China IPO flurry increases Asia’s share of listings amid plummeting global volume and proceeds, EY report says

  • Asia-Pacific exchanges account for 61 per cent of global IPOs and 69 per cent of the proceeds raised so far in 2022, says report
  • Shenzhen’s US$26 billion and Shanghai’s US$47.5 billion, account for 18 per cent and 32 per cent of global proceeds raised, respectively
IPO

Initial public offerings (IPOs) have plummeted globally including in Asia-Pacific (APAC) in 2022, but thanks to a burst of activity on China’s exchanges, the APAC region has expanded its share of new listings compared with a year ago and now accounts for most of the deals and funds raised worldwide, according to a report from EY.

Global IPOs declined 44 per cent to 992 in the first nine months of the year compared with the same period in 2021, with proceeds falling 57 per cent to US$146 billion, according to the report released on Thursday.

The number of IPOs in Asia declined 25 per cent to 608, and proceeds fell 22 per cent to US$100.8 billion during the same period.

However, Asia accounts for 61 per cent of the global number of IPOs and 69 per cent of the proceeds raised so far in 2022, up from 46 per cent of the deals and 38 per cent of the proceeds in 2021. In addition, Asia has played host to five of the top 10 IPOs so far.

Steven Lam Hoi-yuen, executive director and co-chief executive officer of Gogox Holding, which had its IPO in Hong Kong on June 24, 2022. Photo: SCMP / Dickson Lee

EY attributes the global slowdown to mounting macroeconomic challenges, market uncertainties, increasing volatility and falling global equity prices.

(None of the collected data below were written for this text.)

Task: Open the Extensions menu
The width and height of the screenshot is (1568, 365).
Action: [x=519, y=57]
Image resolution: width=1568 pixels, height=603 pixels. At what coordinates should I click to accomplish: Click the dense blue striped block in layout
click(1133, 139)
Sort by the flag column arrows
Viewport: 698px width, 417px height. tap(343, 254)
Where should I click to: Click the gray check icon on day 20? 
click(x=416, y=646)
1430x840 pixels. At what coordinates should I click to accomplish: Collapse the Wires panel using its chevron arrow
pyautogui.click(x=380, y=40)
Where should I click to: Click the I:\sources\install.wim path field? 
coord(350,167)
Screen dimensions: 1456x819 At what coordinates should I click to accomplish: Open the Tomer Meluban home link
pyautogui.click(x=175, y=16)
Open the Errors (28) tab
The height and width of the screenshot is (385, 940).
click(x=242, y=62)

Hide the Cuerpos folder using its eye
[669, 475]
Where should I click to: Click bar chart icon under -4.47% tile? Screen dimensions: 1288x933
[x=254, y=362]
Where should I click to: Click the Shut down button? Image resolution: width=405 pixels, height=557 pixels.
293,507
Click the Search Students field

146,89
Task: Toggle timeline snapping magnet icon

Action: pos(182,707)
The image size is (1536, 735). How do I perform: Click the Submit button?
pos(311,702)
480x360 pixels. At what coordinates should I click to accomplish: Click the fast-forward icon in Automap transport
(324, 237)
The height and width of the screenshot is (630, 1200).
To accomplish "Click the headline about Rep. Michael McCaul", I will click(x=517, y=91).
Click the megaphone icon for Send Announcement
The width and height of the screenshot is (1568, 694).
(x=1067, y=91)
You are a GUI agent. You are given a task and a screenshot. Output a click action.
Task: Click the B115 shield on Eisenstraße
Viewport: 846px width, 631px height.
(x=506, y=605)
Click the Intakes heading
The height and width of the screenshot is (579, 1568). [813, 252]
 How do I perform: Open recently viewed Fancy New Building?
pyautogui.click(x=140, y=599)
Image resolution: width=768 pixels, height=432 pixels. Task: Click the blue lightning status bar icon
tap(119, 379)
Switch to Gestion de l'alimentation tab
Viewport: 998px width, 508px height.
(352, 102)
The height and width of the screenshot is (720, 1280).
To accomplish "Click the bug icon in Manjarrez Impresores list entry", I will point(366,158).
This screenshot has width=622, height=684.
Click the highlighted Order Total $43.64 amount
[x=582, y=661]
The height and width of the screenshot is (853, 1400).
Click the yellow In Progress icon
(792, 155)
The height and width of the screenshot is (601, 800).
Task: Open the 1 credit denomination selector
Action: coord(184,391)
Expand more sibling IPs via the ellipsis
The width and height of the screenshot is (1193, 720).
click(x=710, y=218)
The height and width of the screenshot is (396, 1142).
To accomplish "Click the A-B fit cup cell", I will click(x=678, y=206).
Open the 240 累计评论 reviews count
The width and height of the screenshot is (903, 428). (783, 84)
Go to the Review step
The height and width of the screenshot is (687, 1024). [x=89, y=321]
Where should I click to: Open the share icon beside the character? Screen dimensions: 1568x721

“Many companies’ IPO plans were put on ice in early 2022,” said Paul Go, global IPO leader at EY. “Provided that market uncertainties and volatility subside, the launch of long-awaited blockbuster IPOs may reverse the sentiment.”

Supportive government policies in mainland China have driven IPO activity, pushing the overall numbers for Asia higher relative to other regions.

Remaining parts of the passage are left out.